Reproduce every entry exactly.
** Opening DATA FOR PROCESSING block **
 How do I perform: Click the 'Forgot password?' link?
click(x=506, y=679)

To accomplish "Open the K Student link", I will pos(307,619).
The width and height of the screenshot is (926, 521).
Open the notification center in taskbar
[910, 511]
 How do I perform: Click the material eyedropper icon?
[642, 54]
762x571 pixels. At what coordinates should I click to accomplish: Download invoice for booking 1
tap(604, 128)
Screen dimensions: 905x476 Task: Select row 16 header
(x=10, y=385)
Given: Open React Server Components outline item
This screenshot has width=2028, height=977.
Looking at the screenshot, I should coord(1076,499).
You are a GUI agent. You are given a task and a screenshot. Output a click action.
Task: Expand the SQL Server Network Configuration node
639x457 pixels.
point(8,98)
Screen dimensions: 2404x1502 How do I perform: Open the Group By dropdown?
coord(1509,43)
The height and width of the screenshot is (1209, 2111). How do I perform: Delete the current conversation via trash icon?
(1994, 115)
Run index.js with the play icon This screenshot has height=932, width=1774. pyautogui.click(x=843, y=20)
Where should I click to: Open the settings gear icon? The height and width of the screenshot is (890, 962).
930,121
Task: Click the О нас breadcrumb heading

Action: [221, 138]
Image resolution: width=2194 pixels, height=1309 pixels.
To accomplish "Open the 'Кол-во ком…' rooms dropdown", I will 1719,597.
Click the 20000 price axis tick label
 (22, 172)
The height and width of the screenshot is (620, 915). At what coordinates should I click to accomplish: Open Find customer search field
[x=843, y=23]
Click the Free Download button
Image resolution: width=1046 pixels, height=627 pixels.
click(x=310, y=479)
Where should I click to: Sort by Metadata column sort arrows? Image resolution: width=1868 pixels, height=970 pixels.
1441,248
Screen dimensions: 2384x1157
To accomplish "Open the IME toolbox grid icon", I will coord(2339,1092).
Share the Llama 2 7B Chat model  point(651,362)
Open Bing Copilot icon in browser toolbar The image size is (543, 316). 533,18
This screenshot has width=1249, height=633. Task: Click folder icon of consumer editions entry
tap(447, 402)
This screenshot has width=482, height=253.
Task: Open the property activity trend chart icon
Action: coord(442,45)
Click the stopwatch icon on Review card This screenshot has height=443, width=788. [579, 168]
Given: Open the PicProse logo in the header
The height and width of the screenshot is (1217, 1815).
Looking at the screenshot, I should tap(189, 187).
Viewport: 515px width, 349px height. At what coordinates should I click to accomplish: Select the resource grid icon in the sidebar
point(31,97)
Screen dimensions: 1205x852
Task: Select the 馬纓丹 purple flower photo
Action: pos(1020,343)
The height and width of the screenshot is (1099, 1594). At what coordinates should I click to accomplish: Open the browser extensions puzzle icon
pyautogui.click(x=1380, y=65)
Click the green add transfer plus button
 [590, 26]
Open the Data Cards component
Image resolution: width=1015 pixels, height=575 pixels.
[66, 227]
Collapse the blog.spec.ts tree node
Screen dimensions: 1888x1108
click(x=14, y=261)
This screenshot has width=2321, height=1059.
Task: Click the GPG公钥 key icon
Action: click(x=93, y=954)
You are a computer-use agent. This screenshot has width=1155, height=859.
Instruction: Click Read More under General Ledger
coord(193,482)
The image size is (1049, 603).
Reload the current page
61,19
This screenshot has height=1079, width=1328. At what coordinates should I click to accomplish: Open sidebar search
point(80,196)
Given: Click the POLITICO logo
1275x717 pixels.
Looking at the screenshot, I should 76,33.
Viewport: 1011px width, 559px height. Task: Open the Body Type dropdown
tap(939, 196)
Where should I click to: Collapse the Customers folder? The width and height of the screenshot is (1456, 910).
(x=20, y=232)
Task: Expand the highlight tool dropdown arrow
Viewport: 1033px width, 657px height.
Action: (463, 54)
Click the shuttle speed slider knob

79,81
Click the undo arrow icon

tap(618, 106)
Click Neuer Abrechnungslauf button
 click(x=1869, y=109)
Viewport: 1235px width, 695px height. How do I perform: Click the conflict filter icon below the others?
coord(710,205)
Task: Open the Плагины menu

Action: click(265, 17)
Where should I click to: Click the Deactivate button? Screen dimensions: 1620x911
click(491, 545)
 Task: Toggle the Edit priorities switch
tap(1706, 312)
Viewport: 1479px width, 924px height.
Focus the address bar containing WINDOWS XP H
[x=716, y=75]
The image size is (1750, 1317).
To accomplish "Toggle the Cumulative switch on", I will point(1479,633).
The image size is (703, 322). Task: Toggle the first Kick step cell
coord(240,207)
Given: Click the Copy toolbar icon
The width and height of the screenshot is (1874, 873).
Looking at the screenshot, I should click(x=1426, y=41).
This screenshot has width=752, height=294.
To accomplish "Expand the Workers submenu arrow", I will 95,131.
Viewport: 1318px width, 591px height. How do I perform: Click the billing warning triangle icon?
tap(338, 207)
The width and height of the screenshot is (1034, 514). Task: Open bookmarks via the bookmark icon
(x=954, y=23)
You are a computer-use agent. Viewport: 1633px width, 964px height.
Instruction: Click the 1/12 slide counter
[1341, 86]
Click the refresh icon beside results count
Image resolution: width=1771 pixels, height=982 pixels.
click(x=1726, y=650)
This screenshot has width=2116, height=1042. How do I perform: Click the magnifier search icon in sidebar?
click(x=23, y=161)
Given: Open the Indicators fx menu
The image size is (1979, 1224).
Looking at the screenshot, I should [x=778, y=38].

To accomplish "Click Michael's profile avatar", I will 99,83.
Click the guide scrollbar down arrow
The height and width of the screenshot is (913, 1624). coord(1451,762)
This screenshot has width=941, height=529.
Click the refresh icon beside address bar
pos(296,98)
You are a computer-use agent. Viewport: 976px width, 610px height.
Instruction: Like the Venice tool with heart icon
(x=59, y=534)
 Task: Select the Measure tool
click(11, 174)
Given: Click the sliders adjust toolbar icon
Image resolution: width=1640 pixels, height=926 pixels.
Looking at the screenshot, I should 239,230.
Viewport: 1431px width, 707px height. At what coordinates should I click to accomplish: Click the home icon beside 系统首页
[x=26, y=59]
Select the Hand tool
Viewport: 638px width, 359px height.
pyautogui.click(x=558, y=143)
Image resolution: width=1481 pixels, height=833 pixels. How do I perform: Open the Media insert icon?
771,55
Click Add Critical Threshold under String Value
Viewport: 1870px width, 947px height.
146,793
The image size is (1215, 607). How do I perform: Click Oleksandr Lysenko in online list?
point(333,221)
** Closing DATA FOR PROCESSING block **
# RESULT OF THE EXERCISE:
 How do I perform: Click the 'Forgot password?' link?
click(x=506, y=679)

To accomplish "Open the K Student link", I will pos(307,619).
The width and height of the screenshot is (926, 521).
Open the notification center in taskbar
[910, 511]
 How do I perform: Click the material eyedropper icon?
[642, 54]
762x571 pixels. At what coordinates should I click to accomplish: Download invoice for booking 1
tap(604, 128)
Screen dimensions: 905x476 Task: Select row 16 header
(x=10, y=385)
Given: Open React Server Components outline item
This screenshot has width=2028, height=977.
Looking at the screenshot, I should coord(1076,499).
You are a GUI agent. You are given a task and a screenshot. Output a click action.
Task: Expand the SQL Server Network Configuration node
639x457 pixels.
point(8,98)
Screen dimensions: 2404x1502 How do I perform: Open the Group By dropdown?
coord(1509,43)
The height and width of the screenshot is (1209, 2111). How do I perform: Delete the current conversation via trash icon?
(1994, 115)
Run index.js with the play icon This screenshot has height=932, width=1774. pyautogui.click(x=843, y=20)
Where should I click to: Open the settings gear icon? The height and width of the screenshot is (890, 962).
930,121
Task: Click the О нас breadcrumb heading

Action: [221, 138]
Image resolution: width=2194 pixels, height=1309 pixels.
To accomplish "Open the 'Кол-во ком…' rooms dropdown", I will 1719,597.
Click the 20000 price axis tick label
 (22, 172)
The height and width of the screenshot is (620, 915). At what coordinates should I click to accomplish: Open Find customer search field
[x=843, y=23]
Click the Free Download button
Image resolution: width=1046 pixels, height=627 pixels.
click(x=310, y=479)
Where should I click to: Sort by Metadata column sort arrows? Image resolution: width=1868 pixels, height=970 pixels.
1441,248
Screen dimensions: 2384x1157
To accomplish "Open the IME toolbox grid icon", I will coord(2339,1092).
Share the Llama 2 7B Chat model  point(651,362)
Open Bing Copilot icon in browser toolbar The image size is (543, 316). 533,18
This screenshot has width=1249, height=633. Task: Click folder icon of consumer editions entry
tap(447, 402)
This screenshot has width=482, height=253.
Task: Open the property activity trend chart icon
Action: coord(442,45)
Click the stopwatch icon on Review card This screenshot has height=443, width=788. [579, 168]
Given: Open the PicProse logo in the header
The height and width of the screenshot is (1217, 1815).
Looking at the screenshot, I should tap(189, 187).
Viewport: 515px width, 349px height. At what coordinates should I click to accomplish: Select the resource grid icon in the sidebar
point(31,97)
Screen dimensions: 1205x852
Task: Select the 馬纓丹 purple flower photo
Action: pos(1020,343)
The height and width of the screenshot is (1099, 1594). At what coordinates should I click to accomplish: Open the browser extensions puzzle icon
pyautogui.click(x=1380, y=65)
Click the green add transfer plus button
 [590, 26]
Open the Data Cards component
Image resolution: width=1015 pixels, height=575 pixels.
[66, 227]
Collapse the blog.spec.ts tree node
Screen dimensions: 1888x1108
click(x=14, y=261)
This screenshot has width=2321, height=1059.
Task: Click the GPG公钥 key icon
Action: click(x=93, y=954)
You are a computer-use agent. This screenshot has width=1155, height=859.
Instruction: Click Read More under General Ledger
coord(193,482)
The image size is (1049, 603).
Reload the current page
61,19
This screenshot has height=1079, width=1328. At what coordinates should I click to accomplish: Open sidebar search
point(80,196)
Given: Click the POLITICO logo
1275x717 pixels.
Looking at the screenshot, I should 76,33.
Viewport: 1011px width, 559px height. Task: Open the Body Type dropdown
tap(939, 196)
Where should I click to: Collapse the Customers folder? The width and height of the screenshot is (1456, 910).
(x=20, y=232)
Task: Expand the highlight tool dropdown arrow
Viewport: 1033px width, 657px height.
Action: (463, 54)
Click the shuttle speed slider knob

79,81
Click the undo arrow icon

tap(618, 106)
Click Neuer Abrechnungslauf button
 click(x=1869, y=109)
Viewport: 1235px width, 695px height. How do I perform: Click the conflict filter icon below the others?
coord(710,205)
Task: Open the Плагины menu

Action: click(265, 17)
Where should I click to: Click the Deactivate button? Screen dimensions: 1620x911
click(491, 545)
 Task: Toggle the Edit priorities switch
tap(1706, 312)
Viewport: 1479px width, 924px height.
Focus the address bar containing WINDOWS XP H
[x=716, y=75]
The image size is (1750, 1317).
To accomplish "Toggle the Cumulative switch on", I will point(1479,633).
The image size is (703, 322). Task: Toggle the first Kick step cell
coord(240,207)
Given: Click the Copy toolbar icon
The width and height of the screenshot is (1874, 873).
Looking at the screenshot, I should click(x=1426, y=41).
This screenshot has width=752, height=294.
To accomplish "Expand the Workers submenu arrow", I will 95,131.
Viewport: 1318px width, 591px height. How do I perform: Click the billing warning triangle icon?
tap(338, 207)
The width and height of the screenshot is (1034, 514). Task: Open bookmarks via the bookmark icon
(x=954, y=23)
You are a computer-use agent. Viewport: 1633px width, 964px height.
Instruction: Click the 1/12 slide counter
[1341, 86]
Click the refresh icon beside results count
Image resolution: width=1771 pixels, height=982 pixels.
click(x=1726, y=650)
This screenshot has width=2116, height=1042. How do I perform: Click the magnifier search icon in sidebar?
click(x=23, y=161)
Given: Open the Indicators fx menu
The image size is (1979, 1224).
Looking at the screenshot, I should [x=778, y=38].

To accomplish "Click Michael's profile avatar", I will 99,83.
Click the guide scrollbar down arrow
The height and width of the screenshot is (913, 1624). coord(1451,762)
This screenshot has width=941, height=529.
Click the refresh icon beside address bar
pos(296,98)
You are a computer-use agent. Viewport: 976px width, 610px height.
Instruction: Like the Venice tool with heart icon
(x=59, y=534)
 Task: Select the Measure tool
click(11, 174)
Given: Click the sliders adjust toolbar icon
Image resolution: width=1640 pixels, height=926 pixels.
Looking at the screenshot, I should 239,230.
Viewport: 1431px width, 707px height. At what coordinates should I click to accomplish: Click the home icon beside 系统首页
[x=26, y=59]
Select the Hand tool
Viewport: 638px width, 359px height.
pyautogui.click(x=558, y=143)
Image resolution: width=1481 pixels, height=833 pixels. How do I perform: Open the Media insert icon?
771,55
Click Add Critical Threshold under String Value
Viewport: 1870px width, 947px height.
146,793
The image size is (1215, 607). How do I perform: Click Oleksandr Lysenko in online list?
point(333,221)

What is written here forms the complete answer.